WHAT IS BEING ASKED
The lines to copy are those holding the string "node" in the entries below.

*** TASK DATA ***

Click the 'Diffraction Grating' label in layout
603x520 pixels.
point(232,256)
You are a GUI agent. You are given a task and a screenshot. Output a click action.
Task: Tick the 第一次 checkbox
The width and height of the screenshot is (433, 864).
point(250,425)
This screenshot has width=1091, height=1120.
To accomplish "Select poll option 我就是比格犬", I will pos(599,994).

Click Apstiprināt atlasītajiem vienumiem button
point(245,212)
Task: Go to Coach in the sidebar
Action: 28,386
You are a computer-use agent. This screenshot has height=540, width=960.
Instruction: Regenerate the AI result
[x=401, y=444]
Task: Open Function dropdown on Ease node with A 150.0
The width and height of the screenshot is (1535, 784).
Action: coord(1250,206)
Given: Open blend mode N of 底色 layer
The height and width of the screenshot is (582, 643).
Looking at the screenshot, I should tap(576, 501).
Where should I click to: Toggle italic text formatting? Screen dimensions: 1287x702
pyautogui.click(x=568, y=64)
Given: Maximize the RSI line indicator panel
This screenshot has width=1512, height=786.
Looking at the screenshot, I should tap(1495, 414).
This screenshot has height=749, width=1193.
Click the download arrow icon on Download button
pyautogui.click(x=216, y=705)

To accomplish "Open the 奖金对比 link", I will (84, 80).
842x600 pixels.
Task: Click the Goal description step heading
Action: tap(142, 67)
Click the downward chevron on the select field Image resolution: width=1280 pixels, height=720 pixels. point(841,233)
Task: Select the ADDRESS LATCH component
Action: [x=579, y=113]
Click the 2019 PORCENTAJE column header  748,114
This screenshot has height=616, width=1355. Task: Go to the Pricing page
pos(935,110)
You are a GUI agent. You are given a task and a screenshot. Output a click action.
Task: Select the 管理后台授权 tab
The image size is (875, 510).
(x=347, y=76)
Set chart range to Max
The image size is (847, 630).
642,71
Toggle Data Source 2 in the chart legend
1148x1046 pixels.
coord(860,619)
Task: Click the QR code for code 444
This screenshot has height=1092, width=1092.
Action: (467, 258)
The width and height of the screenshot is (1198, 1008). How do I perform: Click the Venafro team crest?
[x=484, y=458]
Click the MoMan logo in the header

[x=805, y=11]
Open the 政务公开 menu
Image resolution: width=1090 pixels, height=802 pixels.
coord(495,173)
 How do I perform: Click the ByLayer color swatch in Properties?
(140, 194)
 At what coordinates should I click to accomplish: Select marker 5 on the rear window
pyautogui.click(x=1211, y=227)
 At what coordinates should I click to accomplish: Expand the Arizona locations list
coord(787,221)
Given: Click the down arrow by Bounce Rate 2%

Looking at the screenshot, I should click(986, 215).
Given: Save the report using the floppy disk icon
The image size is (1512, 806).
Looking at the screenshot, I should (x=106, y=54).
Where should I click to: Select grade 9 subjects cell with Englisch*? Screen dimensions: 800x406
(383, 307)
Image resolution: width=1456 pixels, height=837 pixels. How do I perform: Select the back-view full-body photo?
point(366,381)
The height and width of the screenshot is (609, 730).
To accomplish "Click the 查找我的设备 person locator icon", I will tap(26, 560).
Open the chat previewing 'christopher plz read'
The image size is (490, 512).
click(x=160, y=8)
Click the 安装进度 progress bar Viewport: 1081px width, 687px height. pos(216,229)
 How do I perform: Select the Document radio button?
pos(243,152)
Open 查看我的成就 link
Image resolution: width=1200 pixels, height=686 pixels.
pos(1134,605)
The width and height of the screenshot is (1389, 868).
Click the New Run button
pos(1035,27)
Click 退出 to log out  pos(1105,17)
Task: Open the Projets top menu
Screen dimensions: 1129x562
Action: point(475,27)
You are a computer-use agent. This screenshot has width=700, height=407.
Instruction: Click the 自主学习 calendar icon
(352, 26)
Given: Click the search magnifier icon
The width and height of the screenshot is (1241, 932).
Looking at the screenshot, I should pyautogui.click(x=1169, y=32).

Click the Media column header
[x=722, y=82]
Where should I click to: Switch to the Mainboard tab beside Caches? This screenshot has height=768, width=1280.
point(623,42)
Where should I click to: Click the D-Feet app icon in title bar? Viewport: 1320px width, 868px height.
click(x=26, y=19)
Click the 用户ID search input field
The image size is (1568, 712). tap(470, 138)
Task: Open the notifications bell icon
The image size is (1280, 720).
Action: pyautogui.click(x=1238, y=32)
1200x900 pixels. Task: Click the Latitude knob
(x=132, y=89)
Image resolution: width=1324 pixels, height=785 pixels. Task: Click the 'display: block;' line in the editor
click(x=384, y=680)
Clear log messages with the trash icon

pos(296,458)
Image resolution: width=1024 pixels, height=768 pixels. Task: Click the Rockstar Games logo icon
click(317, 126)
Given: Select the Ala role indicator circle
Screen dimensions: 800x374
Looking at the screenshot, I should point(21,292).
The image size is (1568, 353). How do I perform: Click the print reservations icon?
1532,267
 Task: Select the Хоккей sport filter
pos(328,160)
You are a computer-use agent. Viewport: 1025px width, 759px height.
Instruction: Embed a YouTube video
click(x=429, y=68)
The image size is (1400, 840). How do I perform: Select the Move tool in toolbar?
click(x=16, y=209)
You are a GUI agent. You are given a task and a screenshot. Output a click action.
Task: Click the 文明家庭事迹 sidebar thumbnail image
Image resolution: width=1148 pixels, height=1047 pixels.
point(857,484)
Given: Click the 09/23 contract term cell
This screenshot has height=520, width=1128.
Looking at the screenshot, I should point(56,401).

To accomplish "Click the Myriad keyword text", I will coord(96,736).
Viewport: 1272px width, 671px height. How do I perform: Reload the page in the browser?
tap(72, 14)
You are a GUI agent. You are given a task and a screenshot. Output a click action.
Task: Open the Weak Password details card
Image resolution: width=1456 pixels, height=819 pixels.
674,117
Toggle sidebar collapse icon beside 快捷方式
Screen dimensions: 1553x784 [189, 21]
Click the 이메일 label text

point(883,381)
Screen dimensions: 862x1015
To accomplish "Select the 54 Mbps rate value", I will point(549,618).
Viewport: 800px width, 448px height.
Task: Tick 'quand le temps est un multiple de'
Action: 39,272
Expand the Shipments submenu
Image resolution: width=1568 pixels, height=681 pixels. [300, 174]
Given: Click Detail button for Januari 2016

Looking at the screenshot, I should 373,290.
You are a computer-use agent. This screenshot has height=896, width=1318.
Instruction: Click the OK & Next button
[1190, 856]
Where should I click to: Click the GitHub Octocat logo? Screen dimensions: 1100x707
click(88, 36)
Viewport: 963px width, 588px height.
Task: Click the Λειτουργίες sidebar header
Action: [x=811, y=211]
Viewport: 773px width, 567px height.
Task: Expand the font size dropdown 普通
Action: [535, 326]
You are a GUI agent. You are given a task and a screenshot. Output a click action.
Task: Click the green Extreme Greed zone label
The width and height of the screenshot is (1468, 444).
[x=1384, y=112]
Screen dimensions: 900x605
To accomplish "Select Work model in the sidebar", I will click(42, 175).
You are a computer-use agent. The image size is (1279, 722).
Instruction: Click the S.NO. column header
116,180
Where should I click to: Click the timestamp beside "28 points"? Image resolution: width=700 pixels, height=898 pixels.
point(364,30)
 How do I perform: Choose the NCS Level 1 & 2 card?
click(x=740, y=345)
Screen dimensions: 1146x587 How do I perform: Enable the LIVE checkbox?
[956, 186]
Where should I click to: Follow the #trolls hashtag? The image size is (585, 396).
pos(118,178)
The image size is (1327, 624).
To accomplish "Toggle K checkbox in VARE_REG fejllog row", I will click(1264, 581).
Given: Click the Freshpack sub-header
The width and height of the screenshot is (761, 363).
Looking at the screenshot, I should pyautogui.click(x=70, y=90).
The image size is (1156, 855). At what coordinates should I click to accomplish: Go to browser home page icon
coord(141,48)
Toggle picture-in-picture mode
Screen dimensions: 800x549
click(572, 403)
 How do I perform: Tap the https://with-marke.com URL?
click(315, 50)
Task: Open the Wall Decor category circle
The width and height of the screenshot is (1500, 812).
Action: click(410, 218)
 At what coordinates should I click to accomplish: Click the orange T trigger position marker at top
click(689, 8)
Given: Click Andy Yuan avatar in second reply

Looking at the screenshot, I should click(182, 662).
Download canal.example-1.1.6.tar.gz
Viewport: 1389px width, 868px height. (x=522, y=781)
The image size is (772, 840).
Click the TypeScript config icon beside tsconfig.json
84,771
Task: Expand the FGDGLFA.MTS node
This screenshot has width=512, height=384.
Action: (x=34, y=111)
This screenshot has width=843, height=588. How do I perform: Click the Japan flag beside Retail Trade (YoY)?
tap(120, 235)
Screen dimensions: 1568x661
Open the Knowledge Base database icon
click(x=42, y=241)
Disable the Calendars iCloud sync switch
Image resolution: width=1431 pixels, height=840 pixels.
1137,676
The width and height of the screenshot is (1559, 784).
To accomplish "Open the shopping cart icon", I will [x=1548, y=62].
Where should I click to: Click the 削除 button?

*** End of TASK DATA ***

RESPONSE AREA
Task: Open Function dropdown on Ease node with A 150.0
Task: Expand the FGDGLFA.MTS node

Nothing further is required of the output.